Romance
A romance follows the ebb and flow of your intimate relationships. Romances take place between encounters, and can extend out across many sessions of game play. There are rewards for being involved in a romance, but also risks. Once involved in a romance, you will need to track its progress on a separate romance sheet. You may choose to begin play with a relationship started (one successful tryst) with a single denizen you create, however the referee will control that denizen during play.
Tryst
Romances happen around a series of trysts. A tryst may include physical intimacy and sexual contact, but doesn't necessarily have to. Starting a tryst requires that you be in the same location as those invited. Commonly trysts are between two characters, but any number may be invited. For each invitation you must make a heart check (called a flirt), and track your success or failure margin. The invitation is extended whether you succeed or fail, but you suffer wits damage equal to any failure margin. Anyone at the same location may retort your invitations like a social attack, and if you lose the difference counts as failure margin causing wits damage. A tryst counts as a project if you happen to be in a crisis. Each invited individual may decide whether to join the tryst or ignore it. If joining, the participant also rolls a flirt and similarly tracks the success or failure margin, and suffers wits damage on a failure. The referee has final say on whether a personality will accept an invitation or not, but as a rule of thumb a bonus usually equates to participation, and anything else results in an ignored invitation.
Outcome
Compare the margins for all flirt checks for the tryst. If they are different, then a tragedy occurs (see below). Regardless of that result, if any involved party wishes to start a romance then you begin filling out the romance sheet. Whether a romance starts or not, engaging in a tryst is a goal so participants regain 1 wits and an achievement if this is the first tryst of the game. Any participant who does not wish to be in a romance adds that fact as an extra obstacle for the romance. If a participant is already in another romance, that romance is added as an extra obstacle too. The romance is given a name from components of each participant's name. So if it was Bob and Jenny in the tryst the bond might be called Benny (or Job). If Doug was included too the bond might be named Bugny, and so on. Then each member adds an obstacle to the bond that the others must overcome. Common obstacles include previous promises, powerful rivals, or family interference. An obstacle should be roughly the equivalent of a goal or a tier 2 asset. Finally, the referee will add one more obstacle to the romance.
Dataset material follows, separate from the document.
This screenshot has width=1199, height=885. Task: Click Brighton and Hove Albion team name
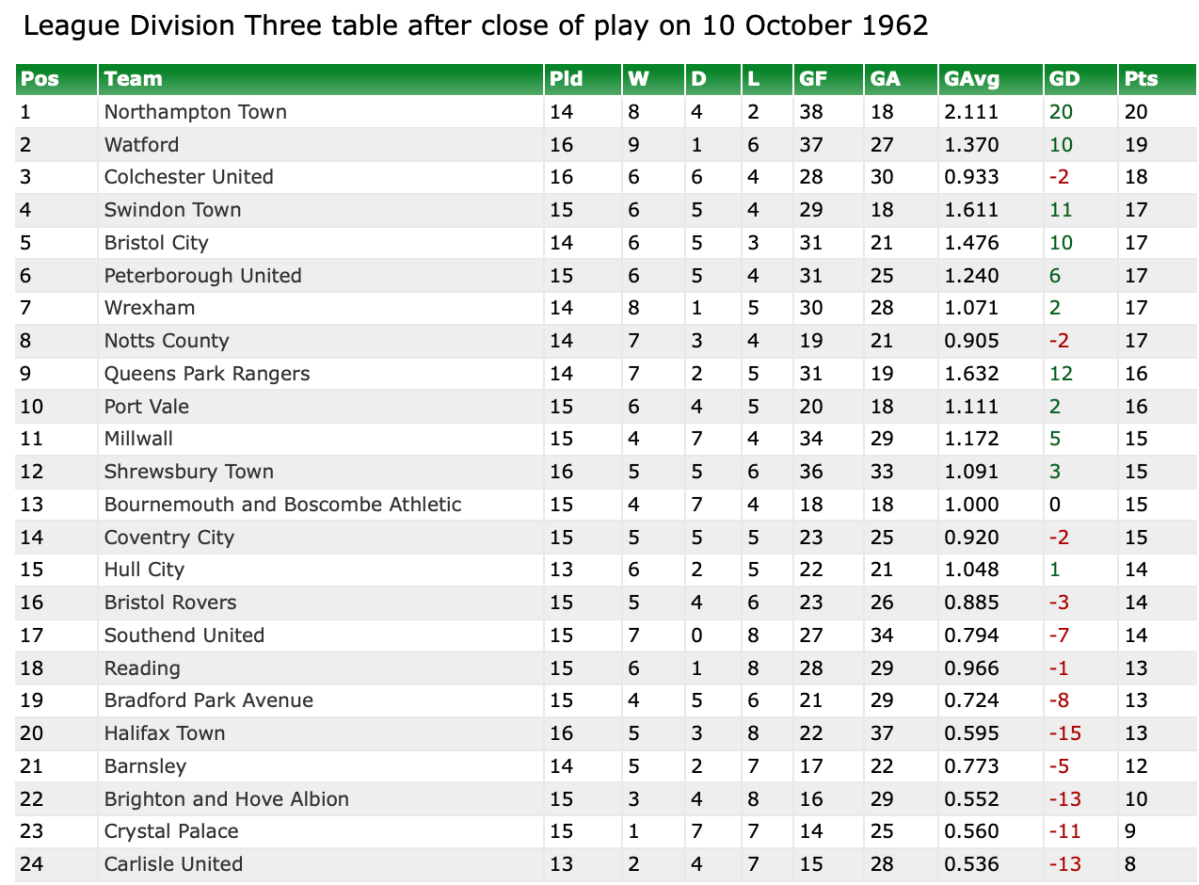tap(226, 800)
The difficulty of this goal should be relatively easy if the personal goals are difficult, or extremely difficult if the other obstacles are minor.
Tragedy
A tragedy is an unfortunate event that is a direct result of the tryst, either from a participant's action or a foe's reaction to it. A tragedy never benefits anyone within the tryst, and may have multiple consequences such as injuries or deaths, the loss of assets, or the addition of new obstacles to the romance. A tragedy may force checks, complications, or encounters to mitigate the results. When a tragedy occurs, you propose the exact circumstances and consequences, and then the referee will negotiate until something appropriate is decided. Consequences should directly affect at least one participant in the tryst. It's possible to have consequences that affect an ally instead, but those consequences become more extreme so the indirect impact is still felt by at least one participant. The optional table below may be used either directly or for inspiration:
Tragedy - Roll 1d6
- Betrayal: Real or misunderstood betrayals causes reaction penalty from everyone on your romance sheet and forces at least one different tryst.
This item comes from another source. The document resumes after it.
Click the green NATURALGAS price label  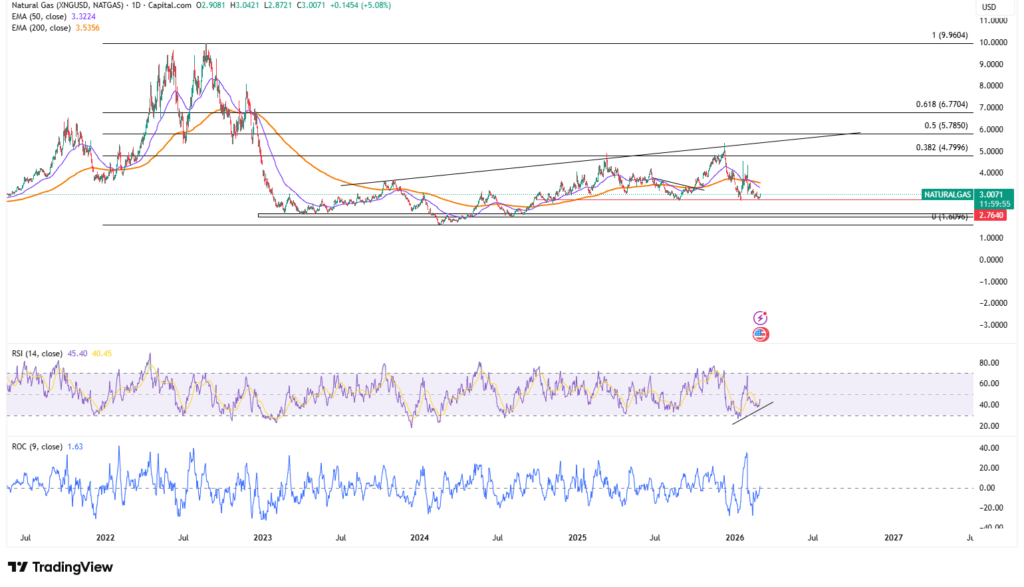click(x=948, y=194)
- Violence: A participant is injured or kidnapped, or an ally commits suicide or is murdered by a foe.
- Promise: A forgotten or new promise based on a loyalty (like an arranged marriage or difficult duty) must be resolved as a new obstacle.
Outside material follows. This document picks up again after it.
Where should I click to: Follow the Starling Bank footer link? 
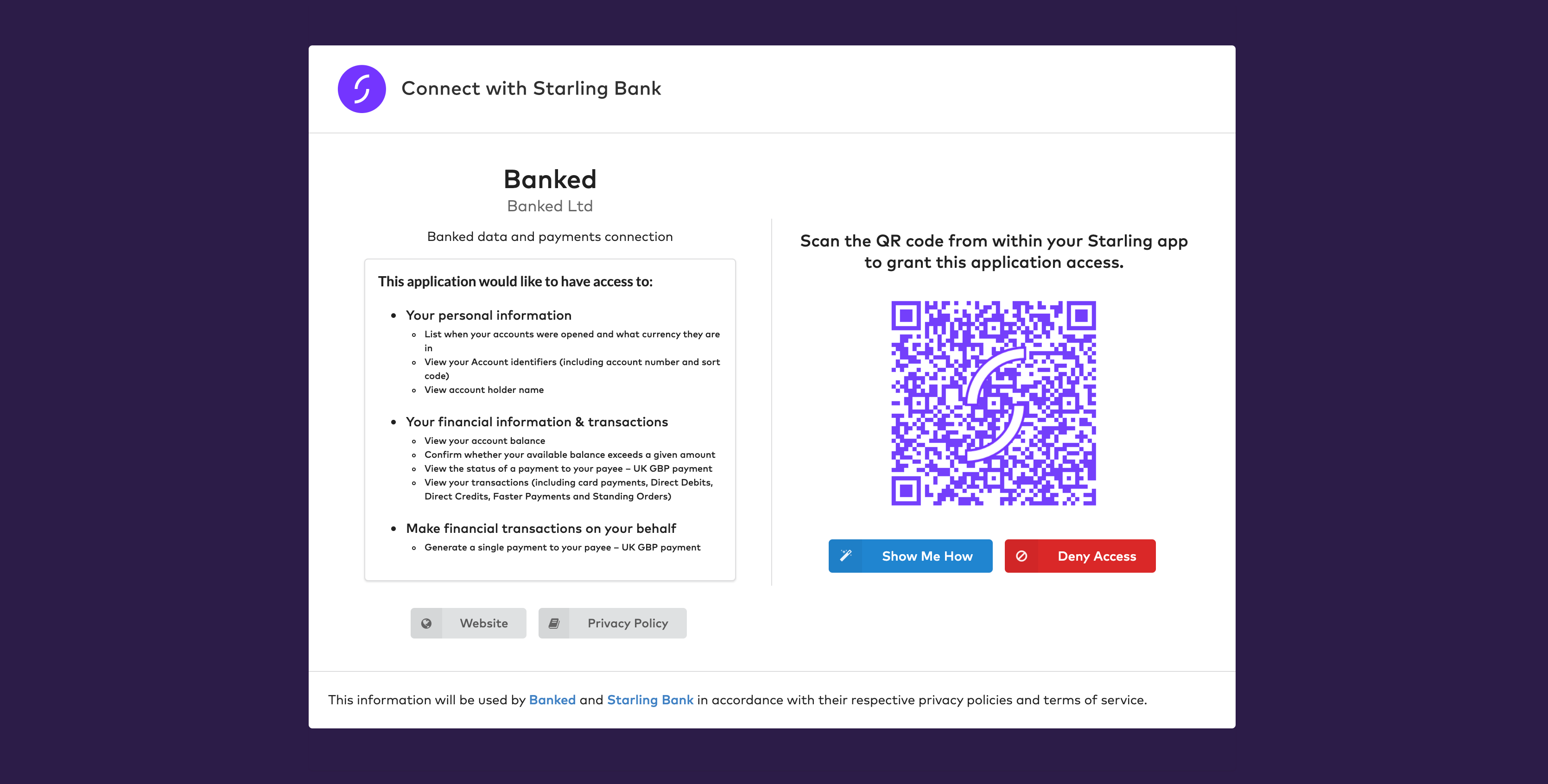pyautogui.click(x=650, y=700)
- Competition: A dangerous personality appears as a new foe, and automatically creates a romance with one of the participants. This competitor will actively work to undermine all participant's other romances.
- Shamed: All participants of the tryst are publicly ostracized and gain a reaction penalty.
- Ruined: A participant is strapped and loses an asset, or a foe causes an ally to lose everything.
Bond
You may attempt trysts as often as you like, but you must attempt one after each obstacle is resolved. On the tryst after the last obstacle is resolved (and any tragedy dealt with) the romance becomes a bond. Any other romance that you were a participant in is eliminated. You gain a bond asset with your partner(s) and a legacy asset. If the bond is lost (through death or betrayal) you may participate in trysts and romances again.